Ah, but at our best we can still engage in personal conversations, personal interactions, personal stories. This is where the action is, this is where truth is encountered, this is where understanding is built. Not in slinging mud on social media, not in throwing around inflammatory articles about the evils of the other side, not in using our little soap boxes to fuel the passions of the already convinced. There’s plenty of that out there already and the results are predictably uninspiring. What the world needs more of are people willing to enter into the lives and stories of others, to ask good questions, to share from their own experiences. And, perhaps most importantly, to listen.
These conversations are regrettably rare. Maybe it’s because they require a great deal of us. But they also offer the simple, but desperately necessary reminder, that behind all of our preferred abstractions there are unique people and unique stories. It’s easy to look at a conservative church building and assume you know what “those people” are like and how and why they think the way they do. It’s easy to look at a rainbow flag or a Pride parade and assume you know what “those people” are like and how and why they think the way they do. But if you’re not prepared to listen, you actually don’t. Not really.
Personal conversations are where you can talk about hard things without getting shouted down by the righteous mob (again, it’s worth repeating that righteous mobs come in multiple shapes and sizes). You can take time to clarify, to back up and try again, to smile and nod, to laugh, to not really know what to say. You can say things like, “I don’t know.”
(Could there be anything that plays worse on social media than, “I don’t know?”)
You can hear what it’s like to spend confusing and conflicted decades thinking that God doesn’t love you, about agonized and fruitless efforts to “pray the gay away.”
You can ask questions like, “What do you think God-honouring human sexuality looks like?”
You can hear what loneliness feels like.
You can talk about what it’s like to be reduced to your sexual orientation.
You can talk about the Bible, about what it is and what it isn’t, about how it’s used and how it isn’t.
You can debate the question of whether or not our political and social life is rapidly degenerating into a naked competition of identities scrambling to claim the moral high ground.
You can ask hard questions like, “Does the church exist only to affirm us but never to call us beyond our present experience (in sexuality, yes, but also in every other area of life)?”
You can talk about the church and its many failures. You can be shaken anew by the unspeakably awful reality of someone spending years wondering if God hates them.

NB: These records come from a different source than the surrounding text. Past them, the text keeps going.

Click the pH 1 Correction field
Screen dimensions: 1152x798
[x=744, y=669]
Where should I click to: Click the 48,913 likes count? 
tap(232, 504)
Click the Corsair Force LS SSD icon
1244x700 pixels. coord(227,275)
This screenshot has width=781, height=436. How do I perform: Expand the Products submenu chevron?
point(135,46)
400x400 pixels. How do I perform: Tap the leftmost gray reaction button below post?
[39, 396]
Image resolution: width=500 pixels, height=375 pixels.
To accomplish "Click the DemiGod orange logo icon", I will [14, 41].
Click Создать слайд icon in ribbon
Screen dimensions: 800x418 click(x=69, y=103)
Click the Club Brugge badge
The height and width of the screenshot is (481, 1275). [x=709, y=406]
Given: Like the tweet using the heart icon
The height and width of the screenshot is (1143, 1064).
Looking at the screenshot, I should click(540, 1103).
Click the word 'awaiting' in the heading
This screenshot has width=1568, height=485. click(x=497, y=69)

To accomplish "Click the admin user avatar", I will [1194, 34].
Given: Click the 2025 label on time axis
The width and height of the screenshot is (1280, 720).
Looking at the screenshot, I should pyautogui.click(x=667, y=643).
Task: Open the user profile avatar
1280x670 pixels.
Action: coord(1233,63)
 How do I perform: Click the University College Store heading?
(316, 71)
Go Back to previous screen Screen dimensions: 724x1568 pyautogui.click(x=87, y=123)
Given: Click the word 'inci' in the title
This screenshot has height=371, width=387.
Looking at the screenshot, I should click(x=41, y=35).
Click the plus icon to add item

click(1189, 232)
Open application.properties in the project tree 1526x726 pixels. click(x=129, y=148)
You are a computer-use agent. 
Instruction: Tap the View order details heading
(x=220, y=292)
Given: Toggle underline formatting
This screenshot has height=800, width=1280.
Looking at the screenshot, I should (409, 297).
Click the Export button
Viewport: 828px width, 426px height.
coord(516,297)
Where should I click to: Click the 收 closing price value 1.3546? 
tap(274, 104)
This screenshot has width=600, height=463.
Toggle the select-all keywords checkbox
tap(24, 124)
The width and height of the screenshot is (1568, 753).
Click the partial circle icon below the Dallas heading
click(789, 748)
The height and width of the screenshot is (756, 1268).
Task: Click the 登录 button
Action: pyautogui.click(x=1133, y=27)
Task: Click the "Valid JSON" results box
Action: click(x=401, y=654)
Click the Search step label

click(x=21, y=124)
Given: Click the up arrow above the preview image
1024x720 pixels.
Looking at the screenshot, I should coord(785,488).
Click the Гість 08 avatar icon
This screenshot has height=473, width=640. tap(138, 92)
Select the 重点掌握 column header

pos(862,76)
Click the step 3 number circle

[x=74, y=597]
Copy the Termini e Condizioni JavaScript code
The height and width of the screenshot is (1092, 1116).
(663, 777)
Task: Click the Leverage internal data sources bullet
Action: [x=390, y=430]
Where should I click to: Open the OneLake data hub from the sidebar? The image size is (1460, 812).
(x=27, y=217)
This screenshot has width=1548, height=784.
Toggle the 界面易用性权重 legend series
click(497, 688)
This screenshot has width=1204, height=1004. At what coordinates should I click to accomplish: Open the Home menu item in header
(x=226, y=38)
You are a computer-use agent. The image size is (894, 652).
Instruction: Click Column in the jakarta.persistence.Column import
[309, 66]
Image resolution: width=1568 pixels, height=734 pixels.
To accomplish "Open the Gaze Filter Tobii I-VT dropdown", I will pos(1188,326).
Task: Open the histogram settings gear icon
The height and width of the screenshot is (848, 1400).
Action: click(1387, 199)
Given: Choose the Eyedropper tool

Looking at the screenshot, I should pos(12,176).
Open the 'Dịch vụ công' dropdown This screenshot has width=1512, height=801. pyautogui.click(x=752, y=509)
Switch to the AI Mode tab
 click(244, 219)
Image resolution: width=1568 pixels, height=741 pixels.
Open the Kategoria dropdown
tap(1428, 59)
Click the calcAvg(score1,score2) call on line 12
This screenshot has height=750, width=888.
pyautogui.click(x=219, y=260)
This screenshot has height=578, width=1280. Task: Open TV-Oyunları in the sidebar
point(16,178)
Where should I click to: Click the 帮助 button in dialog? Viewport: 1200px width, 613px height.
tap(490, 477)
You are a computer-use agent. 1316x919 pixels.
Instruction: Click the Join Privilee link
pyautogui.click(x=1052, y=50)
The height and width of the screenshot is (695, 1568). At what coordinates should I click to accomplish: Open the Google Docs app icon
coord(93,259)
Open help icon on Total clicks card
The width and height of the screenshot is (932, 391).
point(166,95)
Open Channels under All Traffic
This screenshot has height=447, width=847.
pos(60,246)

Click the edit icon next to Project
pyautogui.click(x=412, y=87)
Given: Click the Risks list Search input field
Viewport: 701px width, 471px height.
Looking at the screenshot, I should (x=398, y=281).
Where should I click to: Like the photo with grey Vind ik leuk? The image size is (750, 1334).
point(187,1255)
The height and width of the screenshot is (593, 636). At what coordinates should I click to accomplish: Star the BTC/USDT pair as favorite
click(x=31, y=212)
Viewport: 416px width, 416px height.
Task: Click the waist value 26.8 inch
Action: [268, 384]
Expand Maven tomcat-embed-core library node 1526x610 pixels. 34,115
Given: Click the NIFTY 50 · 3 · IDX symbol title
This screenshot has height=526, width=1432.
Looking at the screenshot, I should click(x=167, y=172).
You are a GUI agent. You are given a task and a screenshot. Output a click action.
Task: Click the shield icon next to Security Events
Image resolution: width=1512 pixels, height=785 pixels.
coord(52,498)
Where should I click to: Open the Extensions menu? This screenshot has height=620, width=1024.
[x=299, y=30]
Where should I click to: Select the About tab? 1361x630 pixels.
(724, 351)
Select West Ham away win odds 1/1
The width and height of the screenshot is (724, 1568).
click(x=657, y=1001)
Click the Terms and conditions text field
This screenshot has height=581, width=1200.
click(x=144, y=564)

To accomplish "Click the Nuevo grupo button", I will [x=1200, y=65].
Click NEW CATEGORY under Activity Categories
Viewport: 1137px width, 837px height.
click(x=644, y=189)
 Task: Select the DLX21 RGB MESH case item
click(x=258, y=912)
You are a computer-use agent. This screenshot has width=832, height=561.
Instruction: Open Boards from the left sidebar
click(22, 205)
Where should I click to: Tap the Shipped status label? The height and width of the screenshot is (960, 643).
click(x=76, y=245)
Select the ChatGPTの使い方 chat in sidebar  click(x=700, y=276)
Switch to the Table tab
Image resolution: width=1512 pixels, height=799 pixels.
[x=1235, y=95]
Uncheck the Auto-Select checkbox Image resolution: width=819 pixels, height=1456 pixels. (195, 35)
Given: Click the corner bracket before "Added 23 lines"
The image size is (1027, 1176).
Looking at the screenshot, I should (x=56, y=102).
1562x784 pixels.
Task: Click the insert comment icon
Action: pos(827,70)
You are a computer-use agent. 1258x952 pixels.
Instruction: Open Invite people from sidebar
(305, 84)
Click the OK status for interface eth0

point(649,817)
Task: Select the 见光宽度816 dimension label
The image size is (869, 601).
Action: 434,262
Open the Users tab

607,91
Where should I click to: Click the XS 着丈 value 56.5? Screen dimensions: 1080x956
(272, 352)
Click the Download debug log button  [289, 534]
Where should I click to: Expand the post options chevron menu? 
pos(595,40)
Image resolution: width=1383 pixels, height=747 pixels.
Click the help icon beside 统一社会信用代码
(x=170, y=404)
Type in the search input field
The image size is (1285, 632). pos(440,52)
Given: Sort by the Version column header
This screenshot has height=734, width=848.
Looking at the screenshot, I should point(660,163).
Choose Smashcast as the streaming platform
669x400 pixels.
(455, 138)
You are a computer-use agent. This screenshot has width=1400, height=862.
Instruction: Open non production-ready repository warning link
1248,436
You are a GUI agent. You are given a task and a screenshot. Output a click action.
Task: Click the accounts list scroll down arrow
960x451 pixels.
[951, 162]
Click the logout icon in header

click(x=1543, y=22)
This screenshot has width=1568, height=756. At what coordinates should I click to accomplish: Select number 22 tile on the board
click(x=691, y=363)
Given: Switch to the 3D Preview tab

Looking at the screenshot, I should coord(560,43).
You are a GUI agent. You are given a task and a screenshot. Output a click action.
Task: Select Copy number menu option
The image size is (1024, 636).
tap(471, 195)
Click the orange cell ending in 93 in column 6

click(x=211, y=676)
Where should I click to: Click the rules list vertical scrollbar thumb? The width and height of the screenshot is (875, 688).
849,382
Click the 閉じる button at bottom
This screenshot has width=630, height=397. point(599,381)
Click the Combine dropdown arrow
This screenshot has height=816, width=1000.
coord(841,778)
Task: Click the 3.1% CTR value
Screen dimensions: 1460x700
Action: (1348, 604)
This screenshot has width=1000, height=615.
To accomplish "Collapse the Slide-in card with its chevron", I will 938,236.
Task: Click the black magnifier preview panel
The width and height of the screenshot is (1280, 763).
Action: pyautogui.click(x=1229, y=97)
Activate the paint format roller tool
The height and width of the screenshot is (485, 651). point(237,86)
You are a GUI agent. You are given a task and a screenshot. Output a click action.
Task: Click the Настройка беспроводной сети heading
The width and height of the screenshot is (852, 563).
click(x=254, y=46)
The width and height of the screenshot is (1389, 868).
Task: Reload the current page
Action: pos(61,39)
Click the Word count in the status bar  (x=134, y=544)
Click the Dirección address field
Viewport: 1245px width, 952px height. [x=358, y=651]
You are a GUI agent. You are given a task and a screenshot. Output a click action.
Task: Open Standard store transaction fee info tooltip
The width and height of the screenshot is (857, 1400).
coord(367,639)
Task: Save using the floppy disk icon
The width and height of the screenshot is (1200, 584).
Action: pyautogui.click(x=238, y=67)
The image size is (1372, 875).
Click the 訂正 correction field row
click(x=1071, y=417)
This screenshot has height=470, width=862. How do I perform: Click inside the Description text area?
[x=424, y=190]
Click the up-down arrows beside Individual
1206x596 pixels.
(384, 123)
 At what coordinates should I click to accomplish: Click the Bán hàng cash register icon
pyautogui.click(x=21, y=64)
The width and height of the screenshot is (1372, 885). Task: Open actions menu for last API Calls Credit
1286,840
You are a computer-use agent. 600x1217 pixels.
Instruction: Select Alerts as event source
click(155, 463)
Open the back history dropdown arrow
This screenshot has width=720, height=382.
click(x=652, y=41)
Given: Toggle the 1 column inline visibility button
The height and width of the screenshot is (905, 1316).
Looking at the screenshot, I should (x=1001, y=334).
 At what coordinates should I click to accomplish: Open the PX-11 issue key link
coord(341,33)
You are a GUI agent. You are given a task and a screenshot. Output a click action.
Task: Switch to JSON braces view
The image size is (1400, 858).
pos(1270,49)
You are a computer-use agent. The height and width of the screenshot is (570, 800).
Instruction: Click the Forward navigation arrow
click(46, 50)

You can think that if theological convictions about the nature of God and God’s purposes could ever lead to a human being thinking God didn’t love them, then things have taken a horribly wrong turn. You can recall Jesus’ words about piling burdens upon the already overburdened, about millstones and necks and the bottom of the sea.
You can be left with a simple sentence like “I didn’t choose this” lingering in your head as it hits the pillow.
Hey Ryan, your conversation partner in this blog tipped me off that you had written this. I’m so glad you know one another. This is pastoring at its best.
Thanks very kindly, Beth.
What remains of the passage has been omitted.